Start of PROVIDED MATERIAL

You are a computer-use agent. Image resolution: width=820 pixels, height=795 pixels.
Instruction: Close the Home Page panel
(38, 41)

End of PROVIDED MATERIAL
Start of PROVIDED MATERIAL

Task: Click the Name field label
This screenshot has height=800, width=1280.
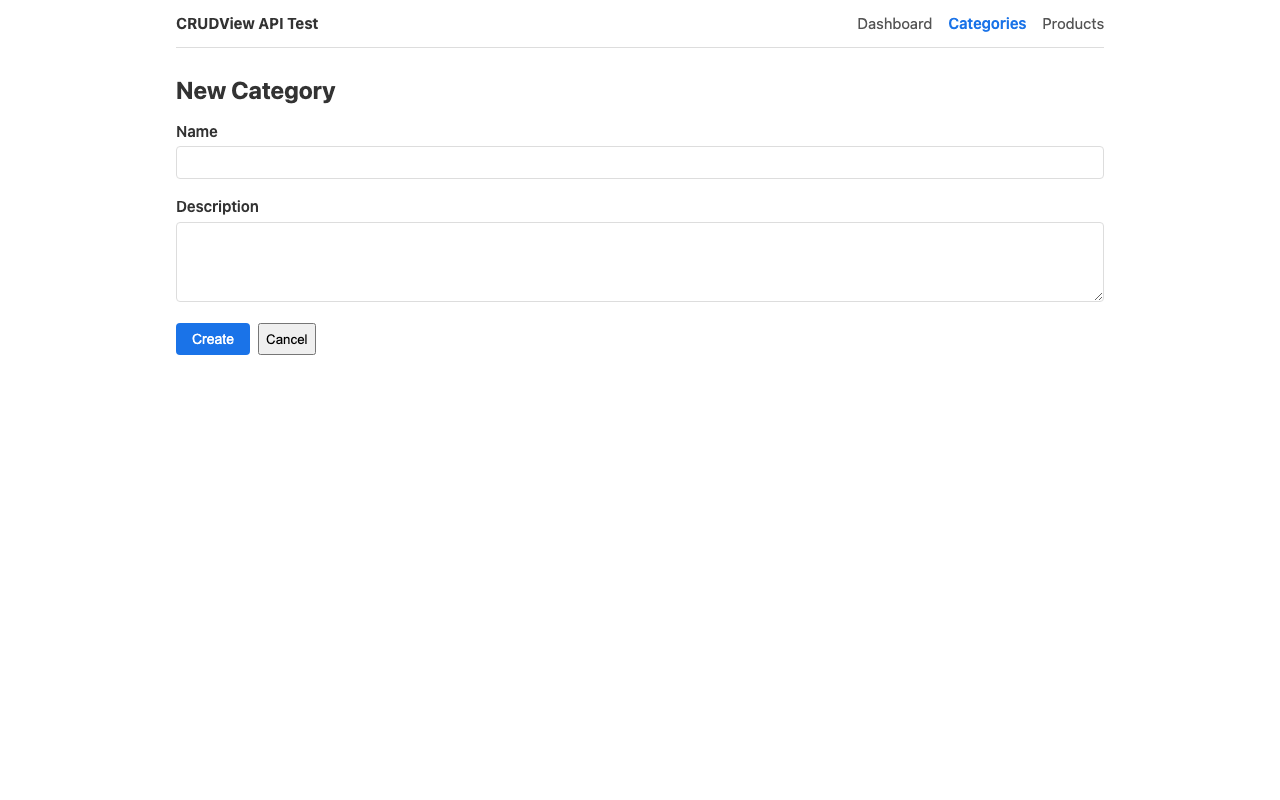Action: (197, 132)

End of PROVIDED MATERIAL
Start of PROVIDED MATERIAL

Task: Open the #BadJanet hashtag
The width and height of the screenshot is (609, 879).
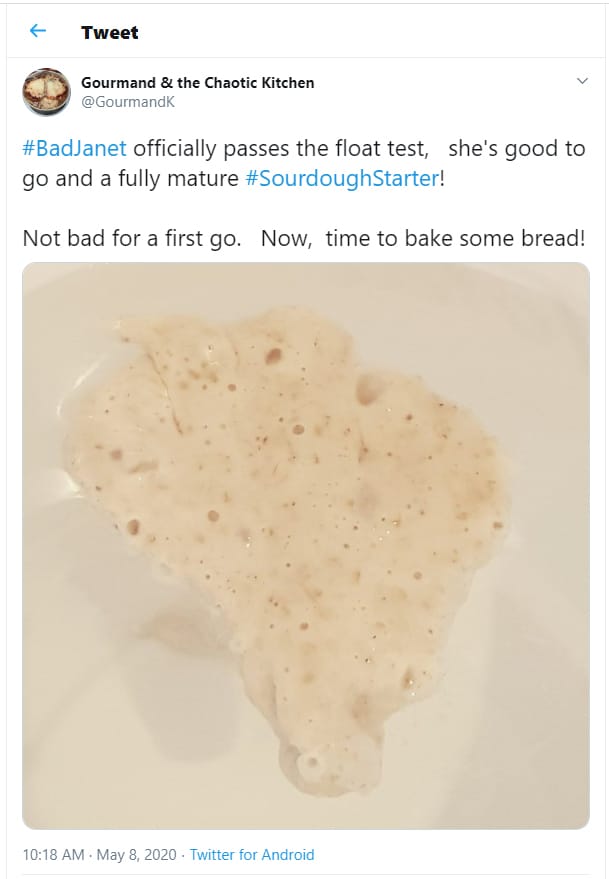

End of PROVIDED MATERIAL

_THE PROBLEM_.
Search the records for the string "Task" and, wherever a line contains it, please copy that line.

_EXERCISE OUTPUT_.
Task: Click the Name field label
Task: Open the #BadJanet hashtag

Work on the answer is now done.